The summer fun, I would hope, includes wearing sunscreen to protect skin from harmful
summer rays. It’s a tradition we should participate in year-round. Yes, even in winter, sunscreen
helps prevent skin cancer, but most people turn away from the preventative measure when the
sun isn’t making them sweat or burn.
The sun’s Ultraviolet B (UVB) rays are what lead to summer sunburns, and those rays can cause
damage in the winter too. That’s especially the case when they reflect off snow, ice or other
bright surfaces. The reflection of snow can be dangerous for those at risk for skin cancer, and
while we haven’t seen any measurable snow this winter, anyone going to a ski resort or a
vacation to an area with accumulating snow should take note – and take sunscreen with them.

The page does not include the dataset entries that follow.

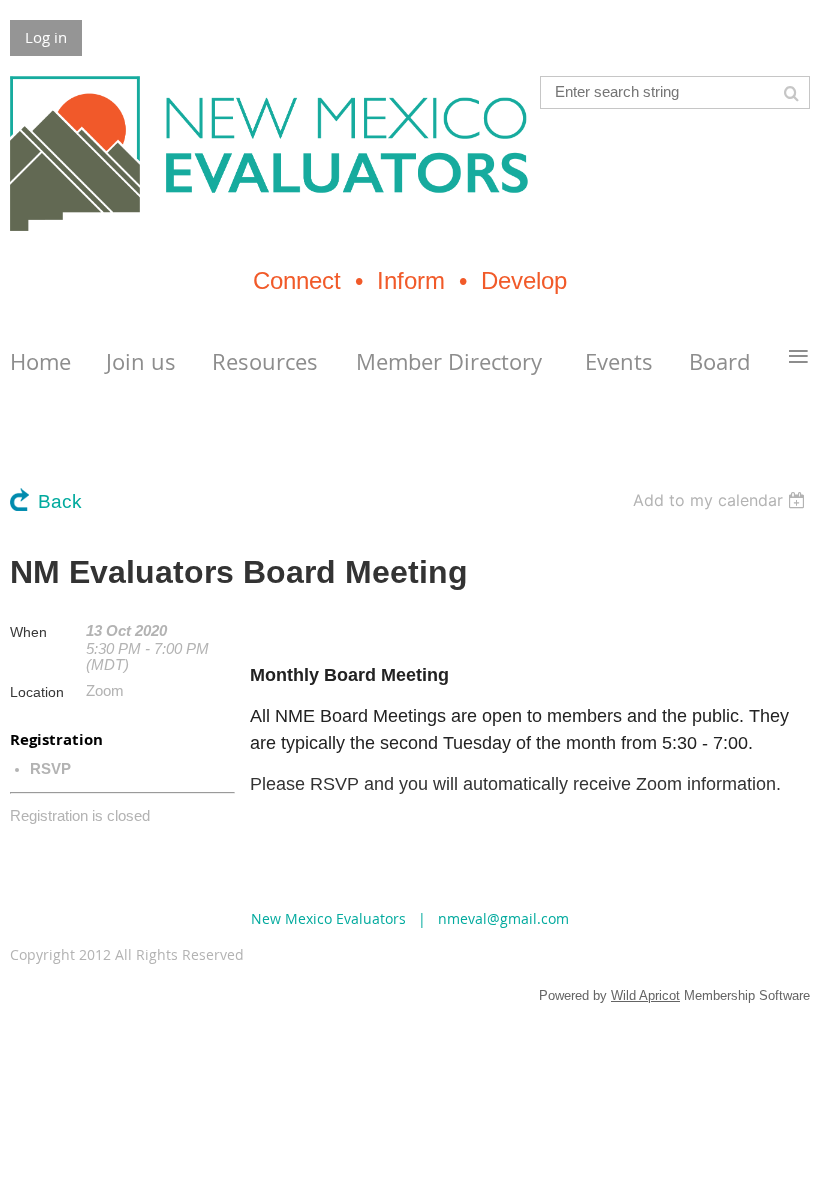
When (28, 632)
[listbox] (721, 500)
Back (60, 501)
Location (37, 692)
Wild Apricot (645, 995)
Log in (46, 37)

While the rays aren’t as harmful earlier or later in the day, the sun’s Ultraviolet B rays can still
be damaging midday, especially from late morning to early afternoon.

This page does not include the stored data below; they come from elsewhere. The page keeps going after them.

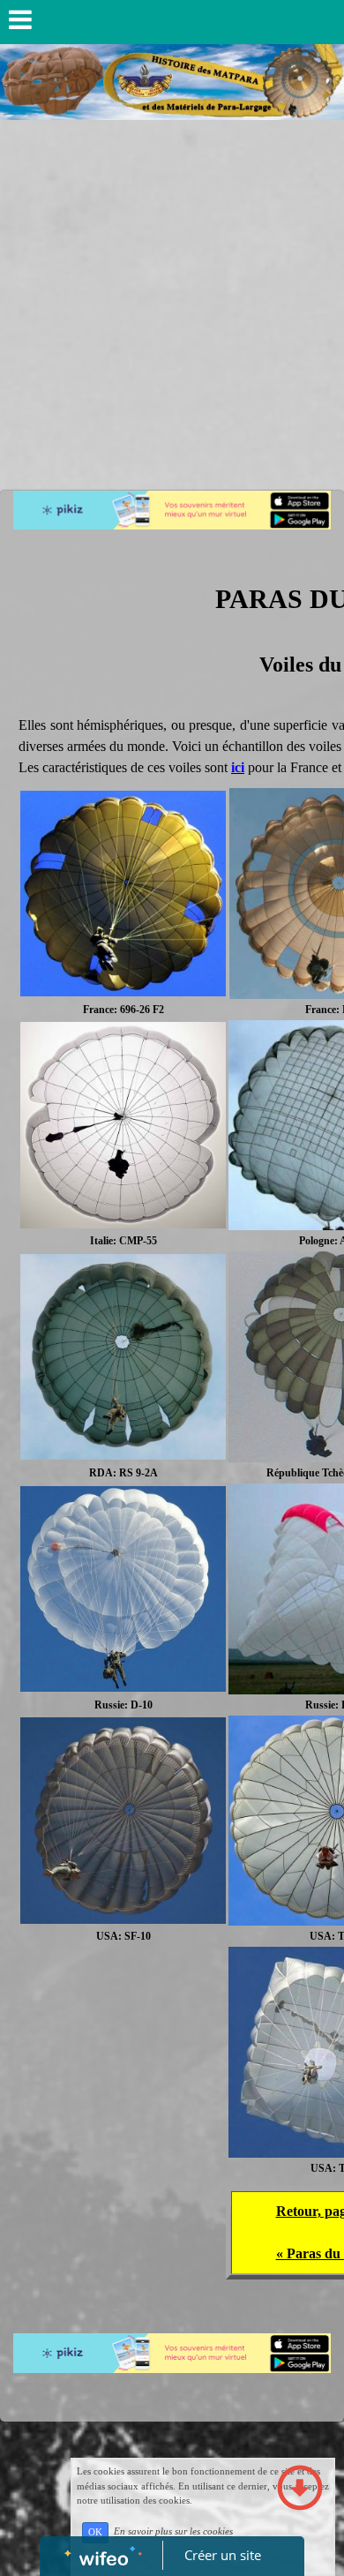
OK (95, 2532)
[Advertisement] (172, 301)
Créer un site (222, 2555)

There are other ways to protect skin – a human body’s largest organ – during the colder months
we are currently enduring. For example, moisturizing creams make a difference when the air is
dry, as it generally is in the winter months. Many home heating systems are also pushing out
dry air, which can lead to cracking. Your skin can become quite irritable.
It’s also worth noting that hot showers can dry your skin largely because it removes oils that
help keep your skin healthy.
Also, use a humidifier. It’s not only good for your skin, but it will also help your sinuses get
through the cruel winter months.
Finally, while it’s not top of mind for many people, the next few months are as good a time as
any to have that annual screening you’ve been putting off. During winter months, we are
wearing more layers, and you – or someone else – might not quickly notice something
Before we know it, warmer weather will be back and everyone will be buying sunscreen and
thinking about skin safety. Why not start now?